Ese velo ha instituido unos modos de pensamiento que llevan a atribuir la causa del síntoma a un desajuste subjetivo, el problema es del sujeto, hay algo en él que no funciona bien y ello explica el síntoma, él está enfermo. Como se parte del dominio de las ideas sobre la materia y de la inversión de la relación entre pensamiento y vida, la causa ha de ser necesariamente “mental” porque es la mente, instancia suprema y a la vez “única” de la subjetividad, la que gobierna sobre los comportamientos.

El velo define así la manera en que vemos, concebimos y entendemos los desequilibrios que en la vida genera el imperio de la racionalidad técnico productiva y con ello termina estableciendo la forma en que nos relacionamos con las manifestaciones más visibles de esos desequilibrios.

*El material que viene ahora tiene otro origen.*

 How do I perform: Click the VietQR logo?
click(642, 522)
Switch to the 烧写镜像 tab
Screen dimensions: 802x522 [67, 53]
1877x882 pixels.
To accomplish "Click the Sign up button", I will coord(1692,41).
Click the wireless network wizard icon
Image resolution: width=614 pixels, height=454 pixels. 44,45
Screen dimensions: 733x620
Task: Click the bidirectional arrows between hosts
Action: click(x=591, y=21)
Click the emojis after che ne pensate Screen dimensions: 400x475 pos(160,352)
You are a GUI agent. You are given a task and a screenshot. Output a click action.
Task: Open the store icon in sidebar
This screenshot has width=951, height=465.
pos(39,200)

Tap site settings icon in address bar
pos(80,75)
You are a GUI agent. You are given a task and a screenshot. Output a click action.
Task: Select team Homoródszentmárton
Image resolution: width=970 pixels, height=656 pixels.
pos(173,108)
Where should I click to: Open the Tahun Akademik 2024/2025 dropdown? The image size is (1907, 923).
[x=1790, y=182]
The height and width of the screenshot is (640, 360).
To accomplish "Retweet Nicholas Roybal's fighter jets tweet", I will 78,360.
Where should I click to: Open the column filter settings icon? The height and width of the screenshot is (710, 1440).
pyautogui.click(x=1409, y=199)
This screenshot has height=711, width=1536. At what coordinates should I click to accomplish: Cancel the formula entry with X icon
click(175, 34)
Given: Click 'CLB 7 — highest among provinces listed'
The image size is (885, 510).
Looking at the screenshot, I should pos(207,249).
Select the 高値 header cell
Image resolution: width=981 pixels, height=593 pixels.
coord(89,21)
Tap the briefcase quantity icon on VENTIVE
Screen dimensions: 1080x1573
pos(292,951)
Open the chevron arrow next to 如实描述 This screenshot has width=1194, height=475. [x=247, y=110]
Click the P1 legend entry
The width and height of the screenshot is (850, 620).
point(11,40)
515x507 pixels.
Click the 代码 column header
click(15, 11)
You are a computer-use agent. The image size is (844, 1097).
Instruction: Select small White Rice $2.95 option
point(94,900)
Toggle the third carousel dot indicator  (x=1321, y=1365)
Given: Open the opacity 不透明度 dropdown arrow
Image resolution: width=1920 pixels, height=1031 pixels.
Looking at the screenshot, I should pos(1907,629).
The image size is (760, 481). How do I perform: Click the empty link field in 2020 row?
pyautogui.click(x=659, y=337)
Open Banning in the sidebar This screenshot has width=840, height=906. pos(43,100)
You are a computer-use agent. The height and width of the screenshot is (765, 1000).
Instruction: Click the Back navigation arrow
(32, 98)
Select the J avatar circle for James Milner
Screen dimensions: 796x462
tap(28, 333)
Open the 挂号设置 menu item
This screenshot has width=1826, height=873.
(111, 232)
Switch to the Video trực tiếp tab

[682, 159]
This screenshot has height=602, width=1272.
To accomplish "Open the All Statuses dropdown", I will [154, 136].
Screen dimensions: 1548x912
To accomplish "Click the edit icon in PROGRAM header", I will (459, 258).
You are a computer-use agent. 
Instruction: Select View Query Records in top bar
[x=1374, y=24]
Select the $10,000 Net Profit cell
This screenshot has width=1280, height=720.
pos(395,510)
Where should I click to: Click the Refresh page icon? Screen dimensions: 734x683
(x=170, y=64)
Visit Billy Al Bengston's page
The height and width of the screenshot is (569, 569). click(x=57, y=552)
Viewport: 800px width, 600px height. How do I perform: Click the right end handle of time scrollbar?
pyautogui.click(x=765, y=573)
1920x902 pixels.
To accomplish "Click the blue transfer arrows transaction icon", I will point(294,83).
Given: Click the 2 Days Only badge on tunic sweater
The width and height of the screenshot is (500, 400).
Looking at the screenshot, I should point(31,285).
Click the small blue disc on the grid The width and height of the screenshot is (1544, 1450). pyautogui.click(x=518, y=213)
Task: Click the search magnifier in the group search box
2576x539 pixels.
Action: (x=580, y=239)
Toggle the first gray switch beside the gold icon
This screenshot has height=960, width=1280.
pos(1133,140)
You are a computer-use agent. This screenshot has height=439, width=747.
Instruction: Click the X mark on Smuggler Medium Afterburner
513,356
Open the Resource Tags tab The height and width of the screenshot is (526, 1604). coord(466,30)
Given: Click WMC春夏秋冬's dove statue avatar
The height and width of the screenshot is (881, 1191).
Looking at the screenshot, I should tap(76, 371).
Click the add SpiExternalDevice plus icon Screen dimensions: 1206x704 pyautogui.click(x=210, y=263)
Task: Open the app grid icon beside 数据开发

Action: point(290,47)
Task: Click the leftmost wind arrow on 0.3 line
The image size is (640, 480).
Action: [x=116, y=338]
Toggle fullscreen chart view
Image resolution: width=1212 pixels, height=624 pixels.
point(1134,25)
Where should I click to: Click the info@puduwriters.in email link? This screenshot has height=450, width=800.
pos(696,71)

 El velo viene logrando ocultar con muy buen éxito el carácter político del síntoma, impidiéndonos ver que el síntoma es producto de una legalidad opresiva de las pulsiones y el goce; y de un sistema que, a las inmensas mayorías, les impone cargas excesivas y les niega un mínimo confort material y los somete a una sobrecarga de estímulos y ansiedad.

(*) Fabián Piñeyro es Dr. en Derecho y Ciencias Sociales por la UdelaR, experto en Derecho y Políticas de Infancia.